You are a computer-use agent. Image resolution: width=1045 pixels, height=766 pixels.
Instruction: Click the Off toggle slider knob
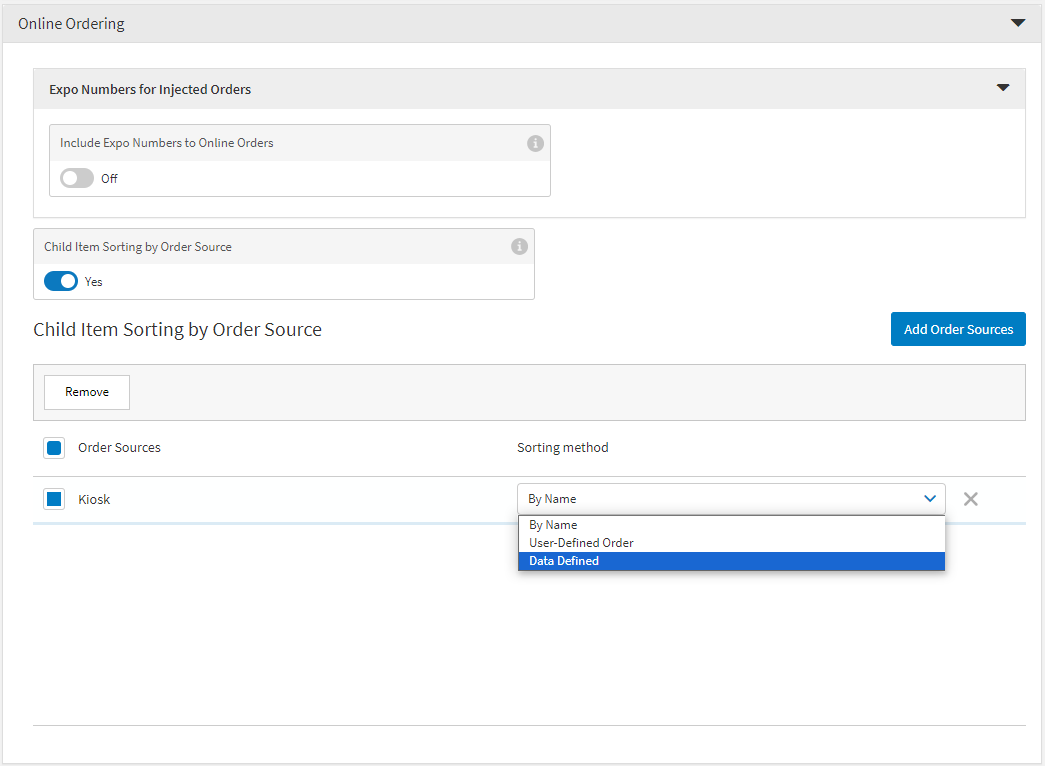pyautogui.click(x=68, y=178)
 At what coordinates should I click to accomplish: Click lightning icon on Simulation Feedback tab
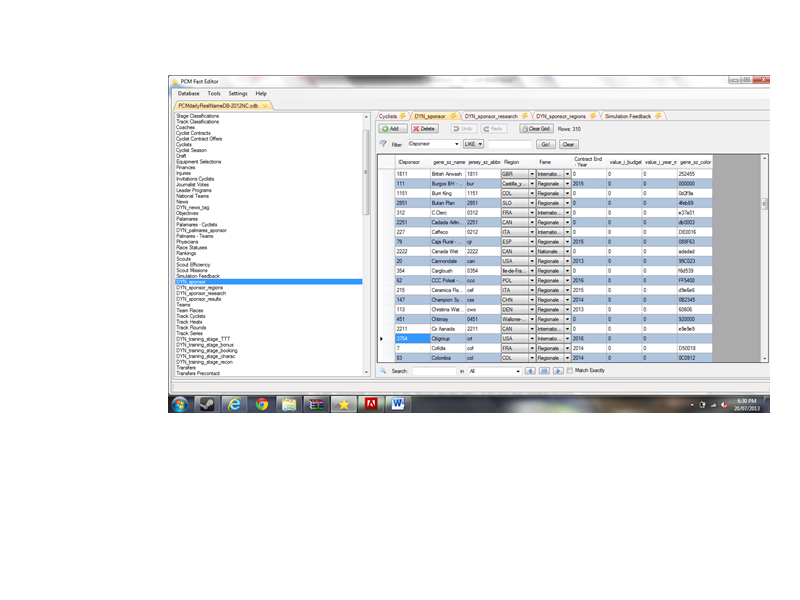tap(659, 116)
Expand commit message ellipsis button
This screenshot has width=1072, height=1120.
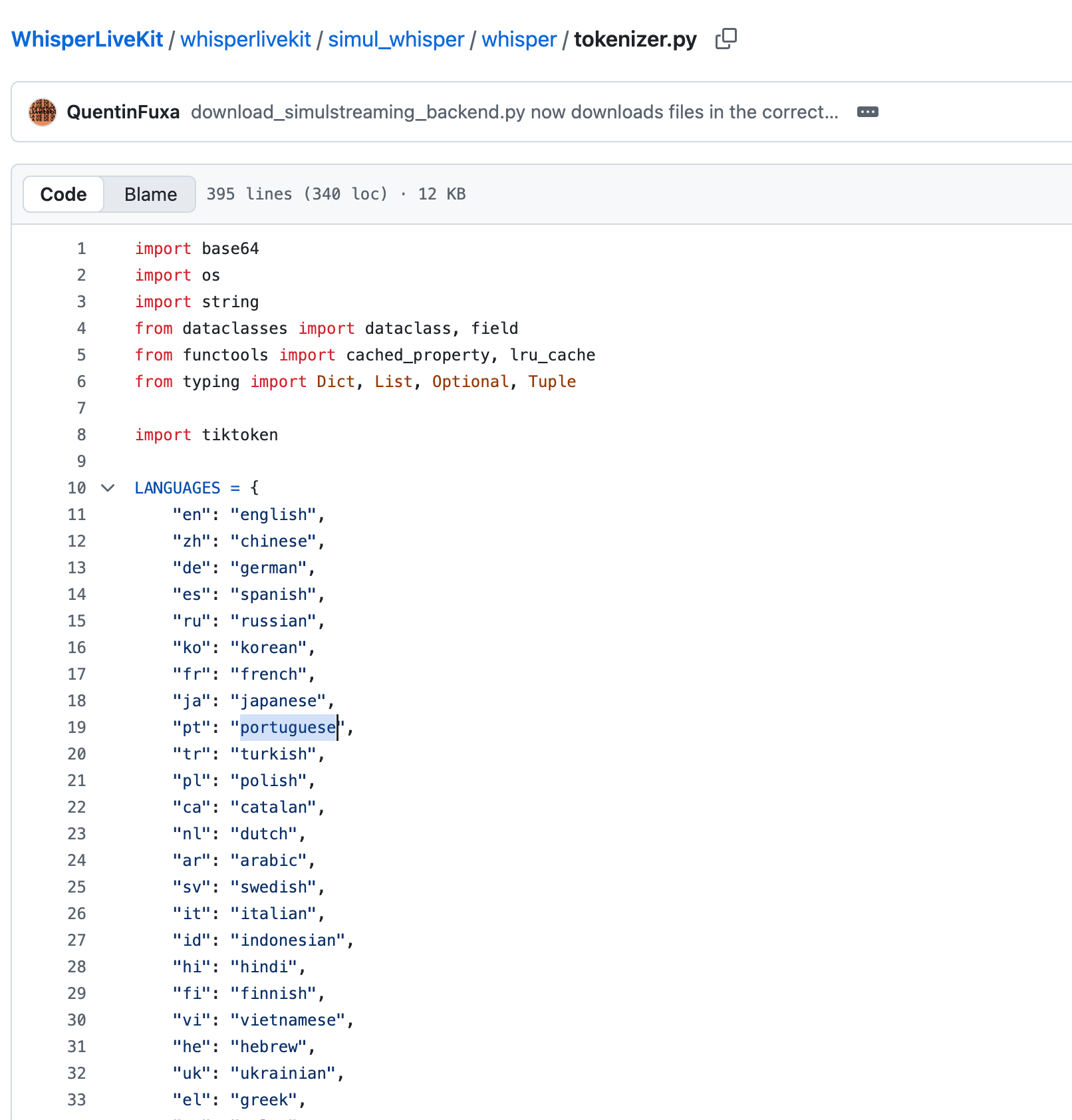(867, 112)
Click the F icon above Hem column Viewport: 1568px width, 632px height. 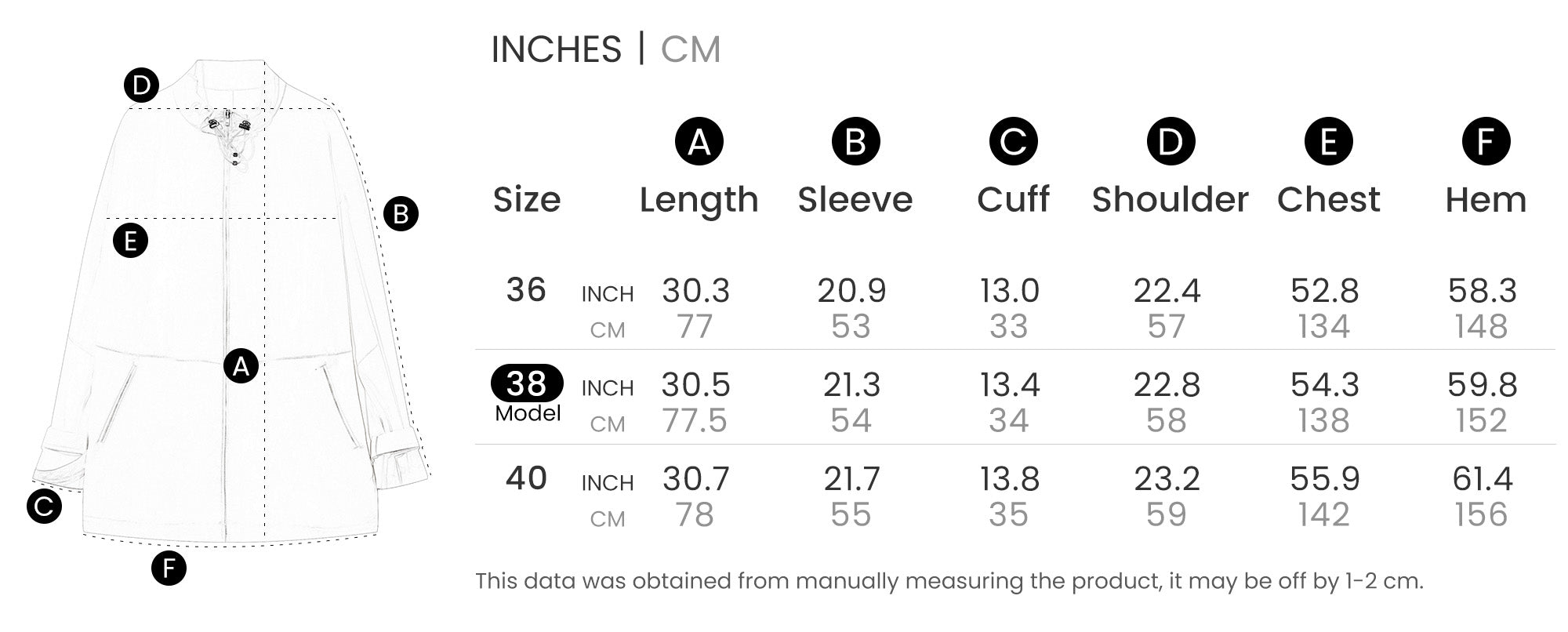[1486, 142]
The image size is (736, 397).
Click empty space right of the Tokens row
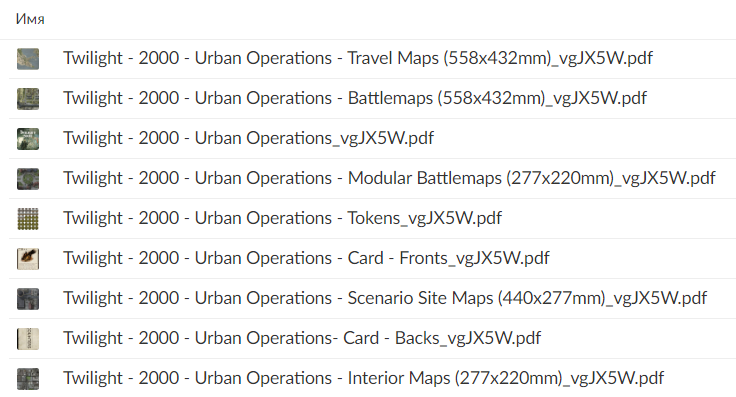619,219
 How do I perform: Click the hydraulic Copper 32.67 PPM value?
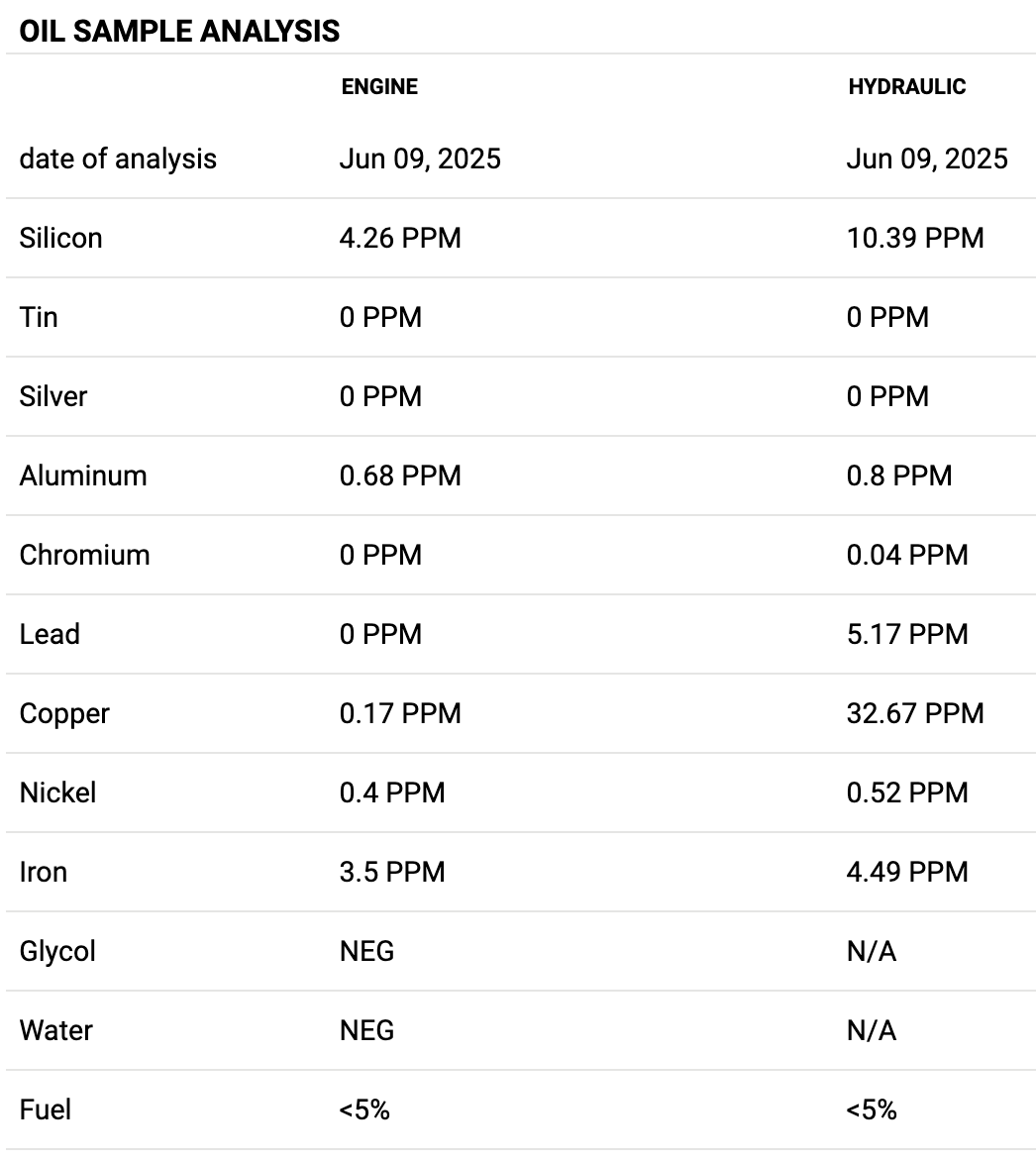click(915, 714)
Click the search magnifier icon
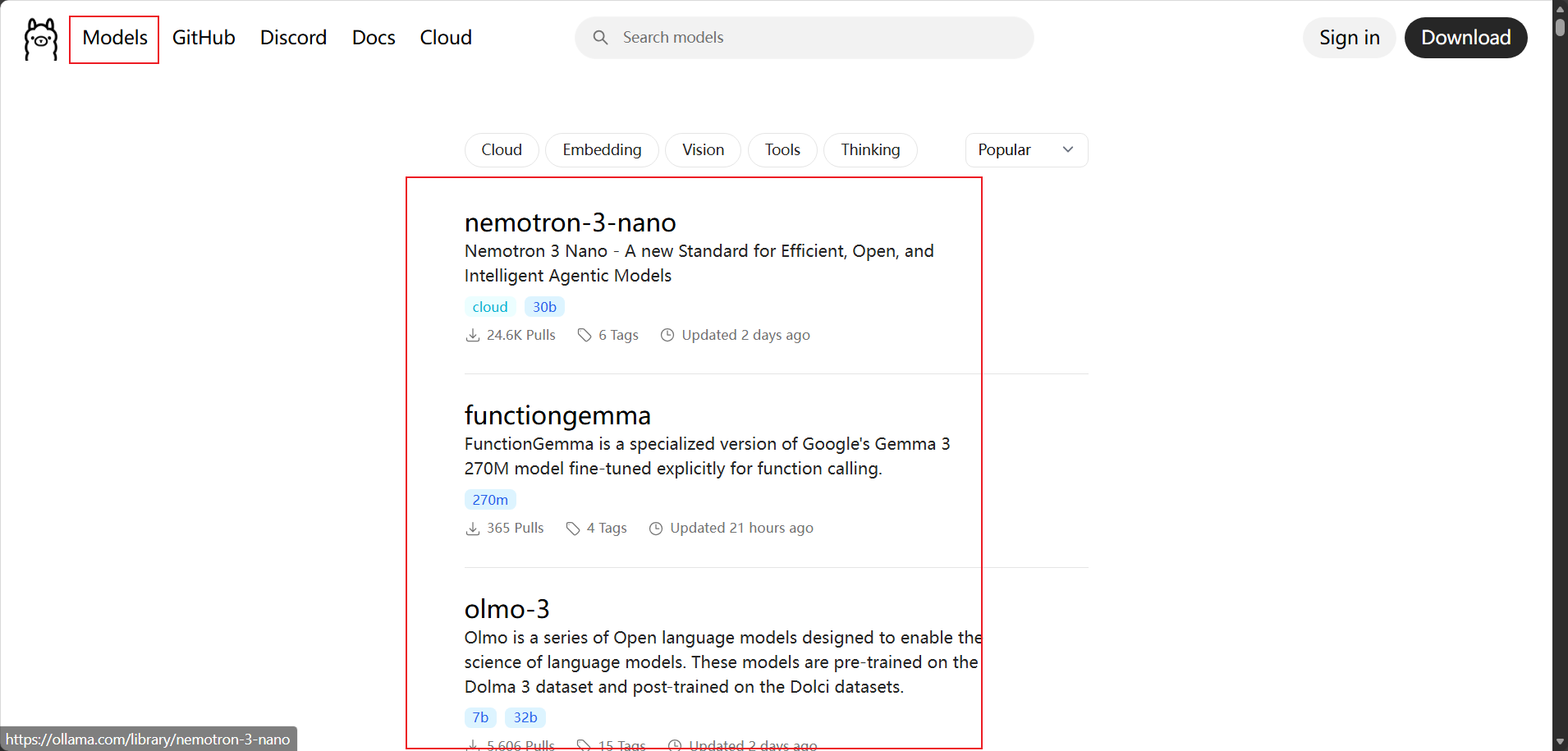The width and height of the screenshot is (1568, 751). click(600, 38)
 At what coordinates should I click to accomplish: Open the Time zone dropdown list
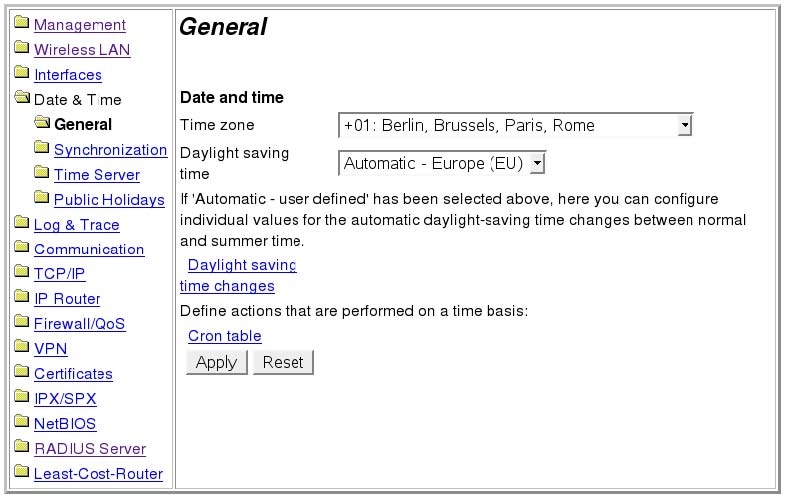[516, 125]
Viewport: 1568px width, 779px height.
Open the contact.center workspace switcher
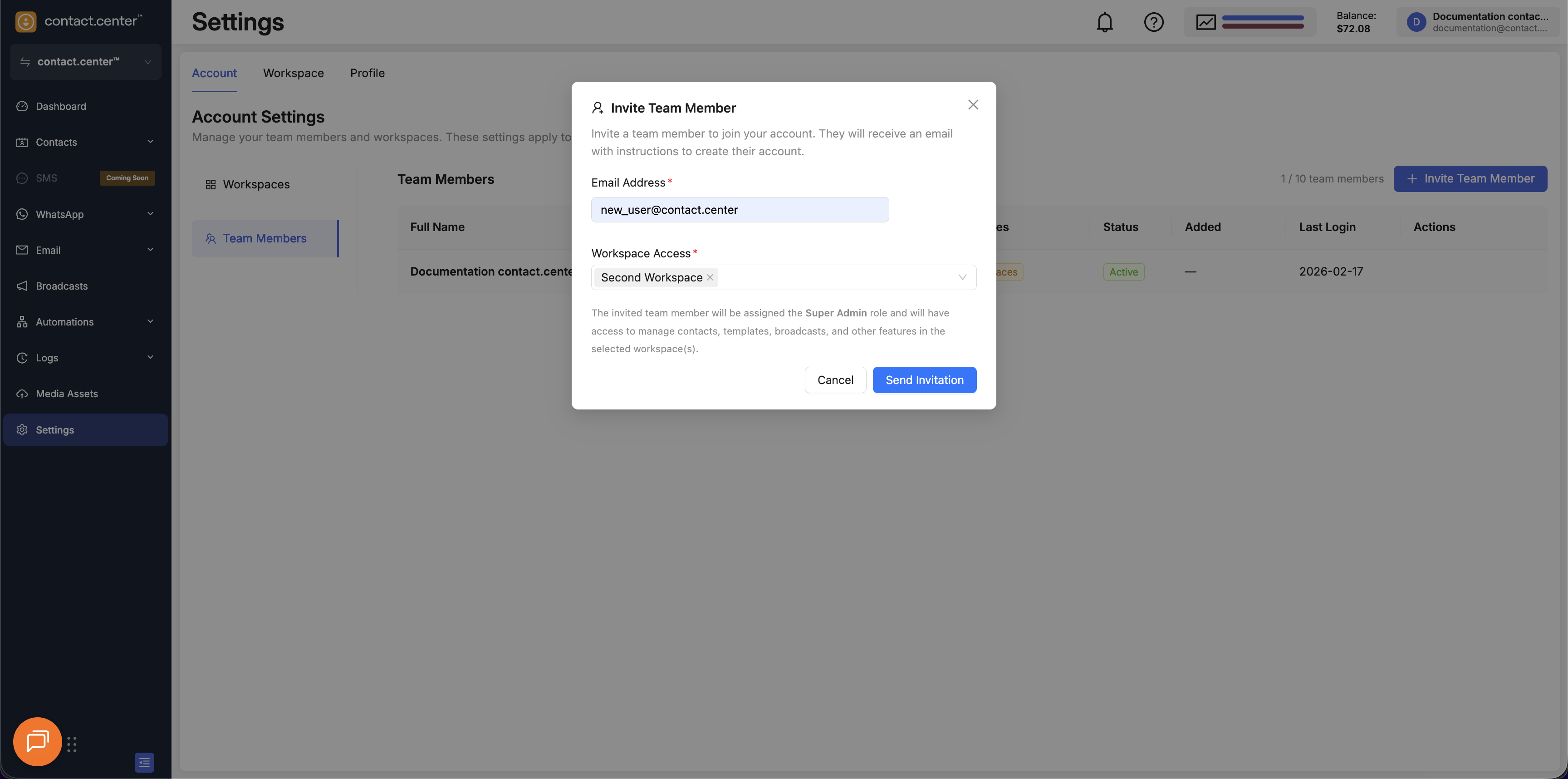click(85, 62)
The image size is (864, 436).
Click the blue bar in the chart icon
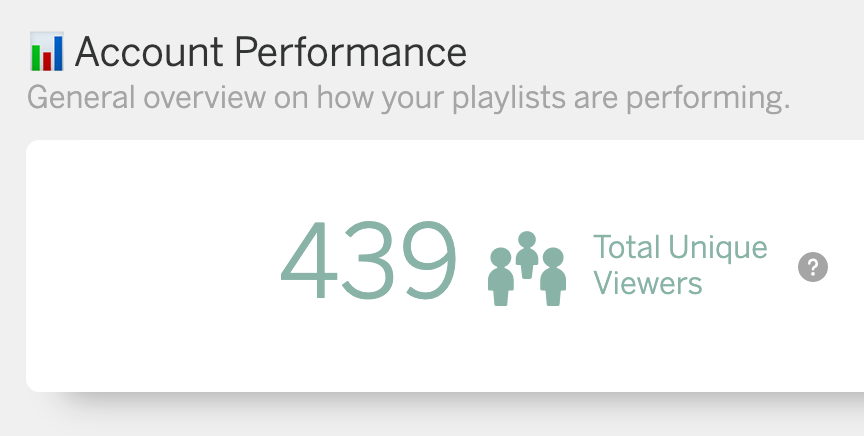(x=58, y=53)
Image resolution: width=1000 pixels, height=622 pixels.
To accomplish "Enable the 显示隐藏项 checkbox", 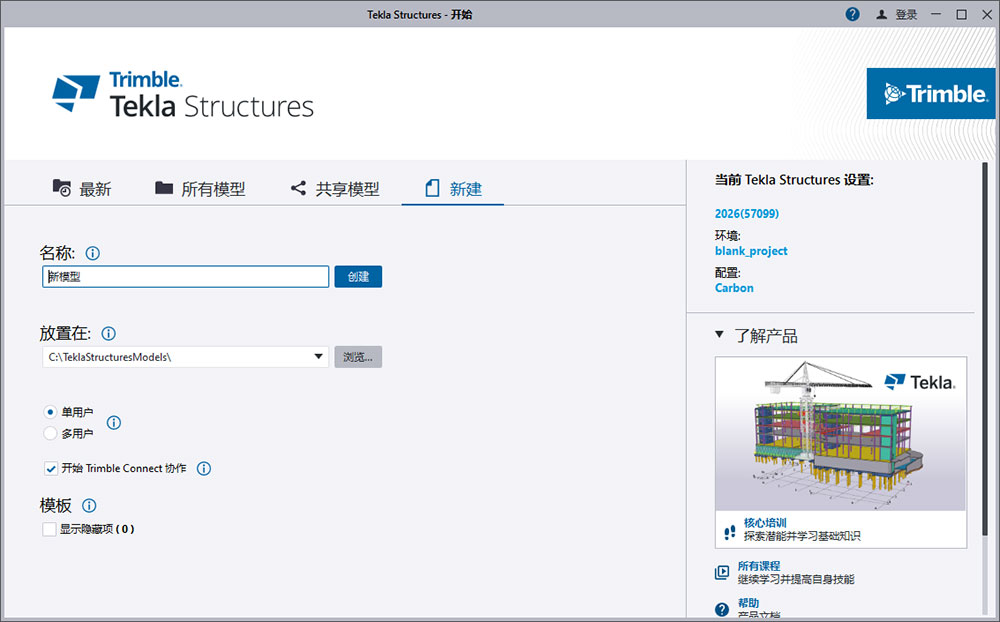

- - -

## Jouw opdracht
Herhaal de regels uit de lijst woord voor woord, te beginnen bij de regel met "How do I perform: Click" en doorlopend tot en met het einde van de lijst. Laat de afbeeldingen in je antwoord weg.

## De oplossing
 How do I perform: Click the hydraulic Copper 32.67 PPM value?
click(915, 714)
Click the search magnifier icon
The width and height of the screenshot is (1568, 751). click(600, 38)
 At what coordinates should I click to accomplish: Open the Time zone dropdown list
[516, 125]
Viewport: 1568px width, 779px height.
Open the contact.center workspace switcher
click(85, 62)
The image size is (864, 436).
Click the blue bar in the chart icon
(x=58, y=53)
Image resolution: width=1000 pixels, height=622 pixels.
To accomplish "Enable the 显示隐藏项 checkbox", 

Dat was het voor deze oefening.